Based on my quick research "borage oil" is the ingredient for stress relief. I will provide a link. Apparently it has been used since the 1600s for stress, boredom and depressed moods. It is also an herbal remedy for PMS. Pretty cool, so basically you would be buying the food for an ingredient you get order for much less and add to her food. 
Reference Library | WholeHealthMD
Buy borage oil now at drugstore.com online


----------



## MollyWoppy

Calm CC 36 - Royal Canin


*Ingredients​*​​​​COMPOSITION: dehydrated poultry meat, maize, rice, wheat gluten*, maize gluten, hydrolysed animal proteins, vegetable fibres, animal fats, beet pulp, minerals, fish oil, psyllium husks and seeds, soya oil, fructo-oligo-saccharides, borage oil, hydrolysed milk protein**, marigold extract (source of lutein). ADDITIVES (per kg): Nutritional additives: Vitamin A: 24900 IU, Vitamin D3: 800 IU, E1 (Iron): 40 mg, E2 (Iodine): 2.8 mg, E4 (Copper): 8 mg, E5 (Manganese): 54 mg, E6 (Zinc): 202 mg, E8 (Selenium): 0.1 mg, Tryptophan: 3.6 g - Preservatives - Antioxidants. ANALYTICAL CONSTITUENTS: Protein: 36% - Fat content: 11% - Crude ash: 7.9% - Crude fibres: 4% - **Alpha-S1 casein trypsic hydrolysate: 0.94 g/kg. *L.I.P.: protein selected for its very high assimilation.​​​​


----------



## Kat

Oh that's the american one. The Canadian version is different. Let me link you Calm Dry / Veterinary Exclusive Cat Diets / Veterinary Exclusive Diets / Home - RoyalCanin.


----------



## xchairity_casex

i have 3 elderly cats who are very sensative also perhapes i can help
i grew up without freinds being homschooled i was home all the time and i mean ALL the time i got my female cat ginger when i was just 9 years old she was my one and only freind then i got her brother a few weeks later then my other female cat ema a year later. they are now 13 and 14 years old.
after i began dateing my bf things obviously changed i began leaveing the house which stressed them out tremendously Ema licked her tummy and legs bald untill scabs and open wounds appeared my other female cat ginger started urinating on everything my bed,my clothes,the carpet,there cat beds,the couch

i also had them checked out clean bills of health the vet kept trying to take skin scrapings of my kitty ema she was certian it was some sort of allergy after 3 negative tests i stopped i knew what was wrong.
so i did a bit of searching and reading and this is what i tried and what helped i cannot say it "cured" them but it has helped alot

senior cats (cats 7 and up) generally become more nervous and irritable with age they jsut want to relax and be calm and quiet
dont even bother with disciplne with a nervous anxious kitty the best thing you can do is try your best to keep a routine i know it sounds like it wouldnt help your situation but it can cats do well with routine especielly elderly cats it helps them relax a little bit more try to feed them at the same time everyday try to set a specific time to give some cuddles everyday even if its only 10 minutes. find someone to take the dog for a 30 minute walk or play out in the yard while you cuddle the kitty. DONT let the dog butt in and DONT feel anxious or frustrated (like if yuor being pesterd by the dog and trying to make them leave you two alone) kitty needs some comfort and love from you too on a daily basis just to be able to relax its not fair if they have to feel anxiety day and night if you give them that schedualed time with you they will begin to look forward to it. with my kitties every morning before getting out of bed and every night before going to bed i cuddle them

keep a safe place for your kitty like an easy to accsess shelf away from the dog or a specific room shes allowed into but not the dog find a blanket or a towel or if shes like my kitties one of your sweatshirts or sweaters for her to lie on. try to keep it high even if its jsut a few feet off the ground cats feel safer up high (considering she has no mobility problems)
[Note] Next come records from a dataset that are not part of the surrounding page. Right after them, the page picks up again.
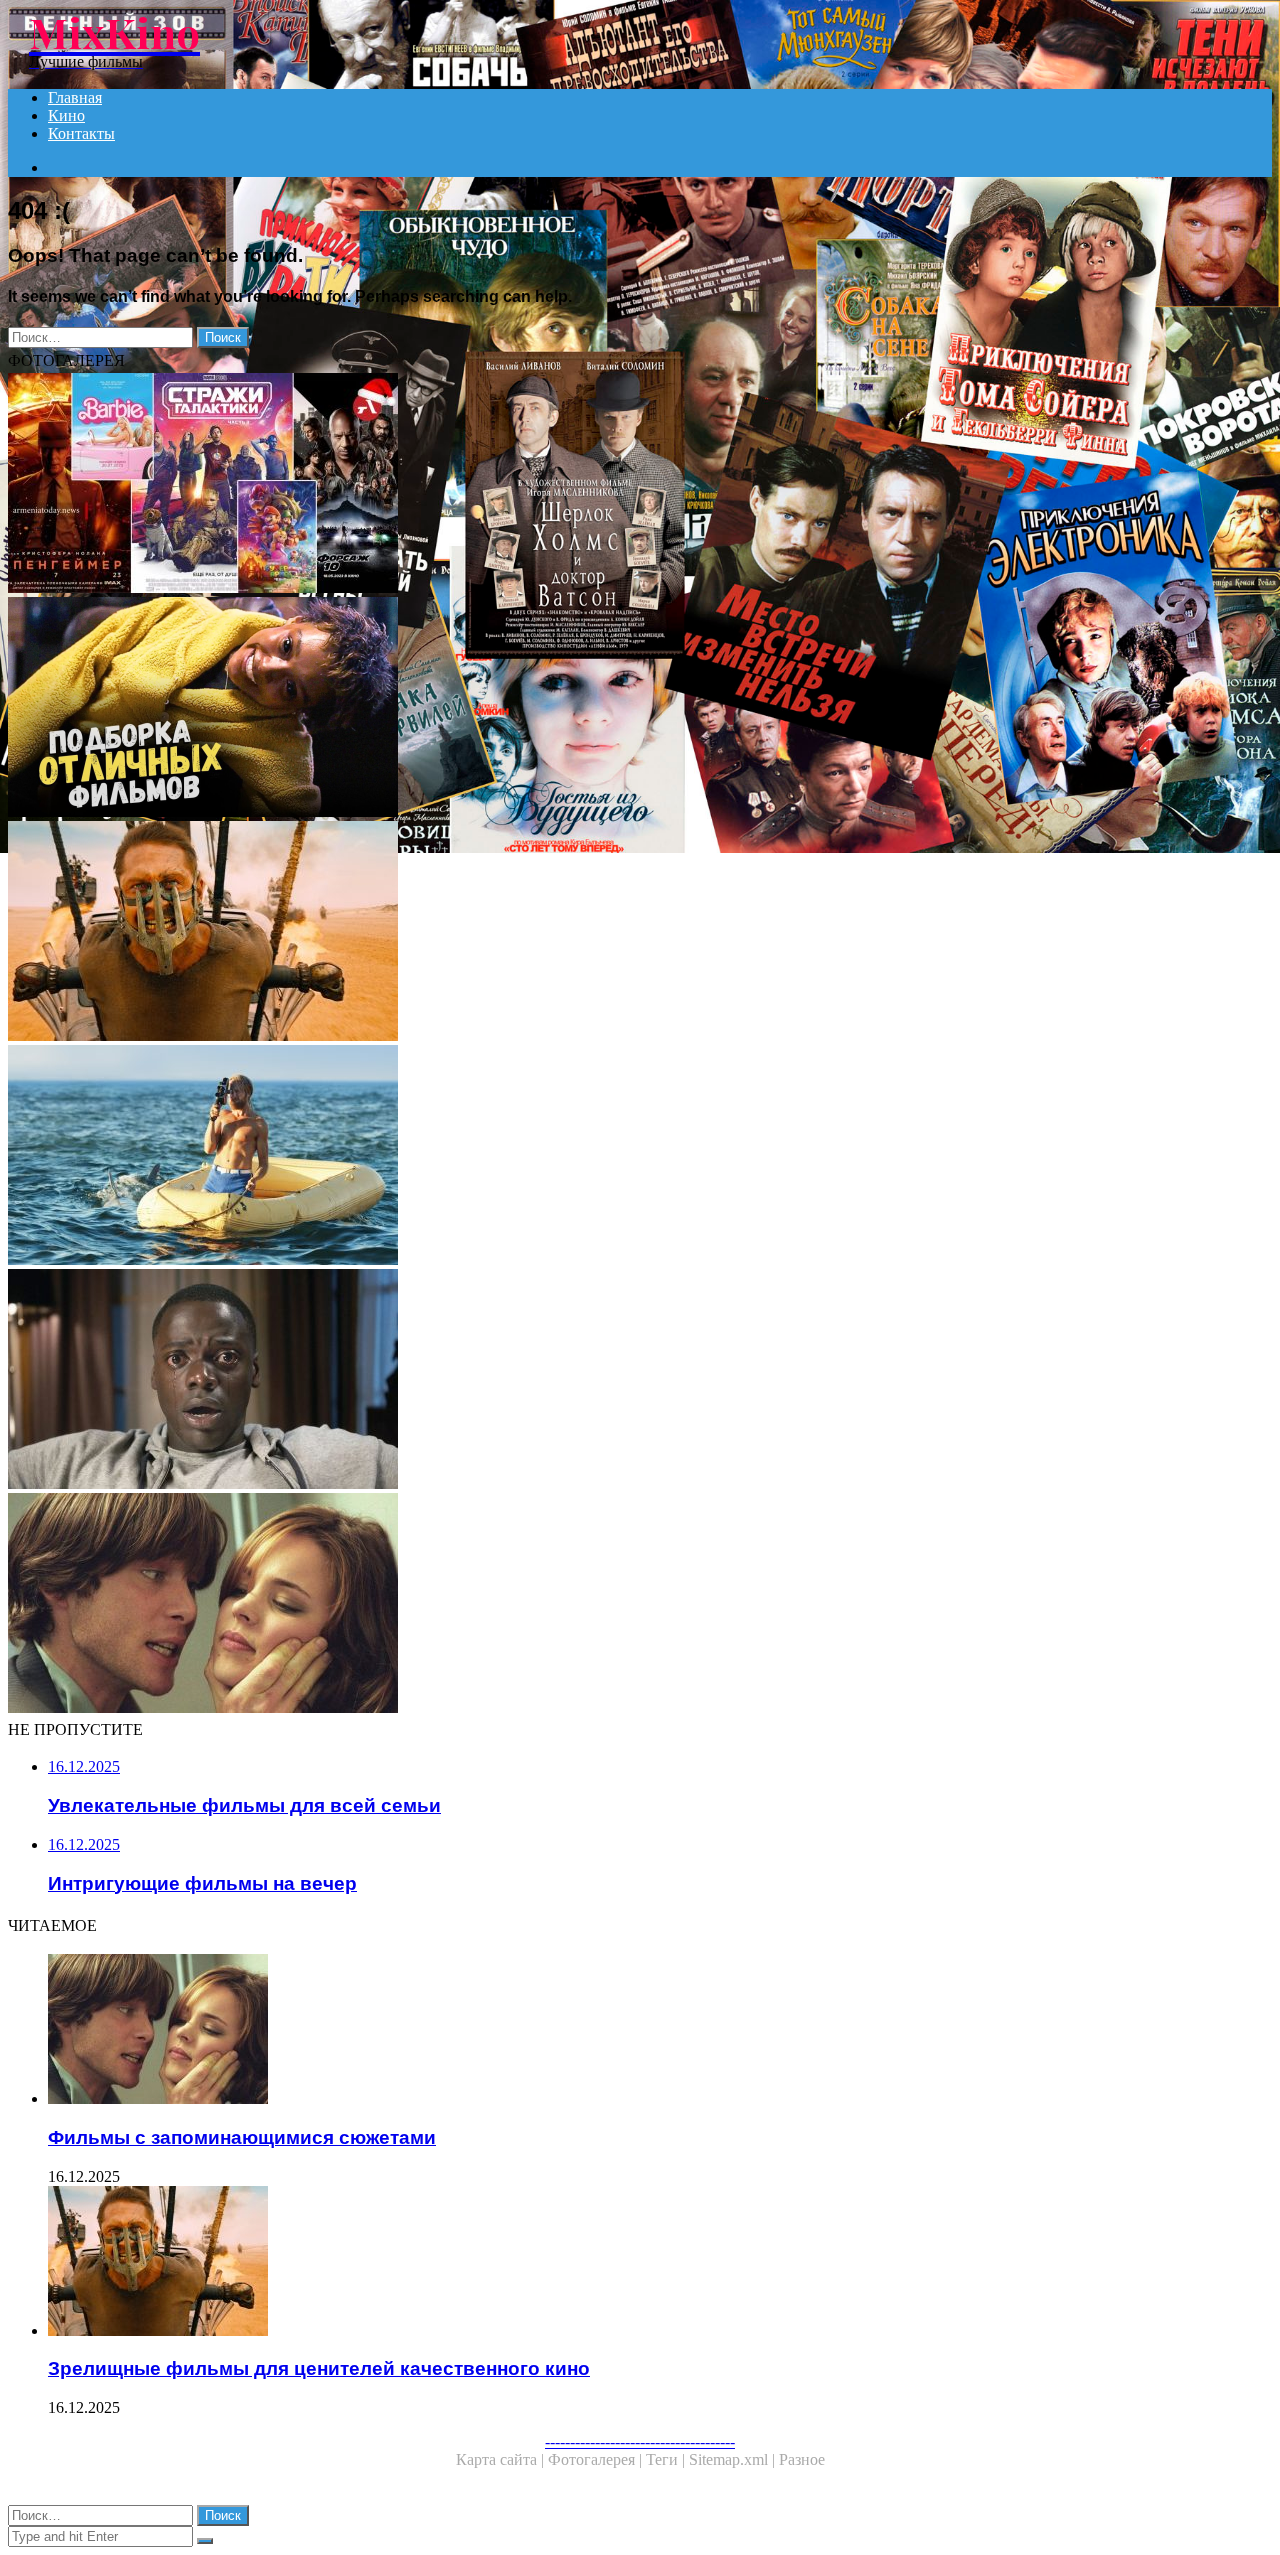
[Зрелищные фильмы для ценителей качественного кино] (608, 933)
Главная (75, 97)
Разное (802, 2459)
Senior cats generally dont want alot of high energy zooming around them they dont have the energy to deal with it anymore not to mention not many cats feel very comfortable with it anyways even when young.
if when your cat goes to you for affection and more often then not someone or something creates anxiety in you or you push them away to do somthing else they will learn they cannot rely on you for comfort so if kitty comes to you to be petted try your best to take atleast 5 minutes (the more the better) to just b calm and relaxed and pet them so they have a way of soothing they can rely upon.
with my kitties they know that they can always come to me to be comforted sometimes its only a few minutes sometimes an hour of jsut sitting on my lap but they always know that when they need it im there so they dont feel the need to self mutilate for self comfort or urinate to relieve anxiety.

try researching "pet massage" this is another way to relax your cat.

invest in a cat condo or maybe just some cardboard boxes glued/taped together a fun private place for kitties only to explore and hide in.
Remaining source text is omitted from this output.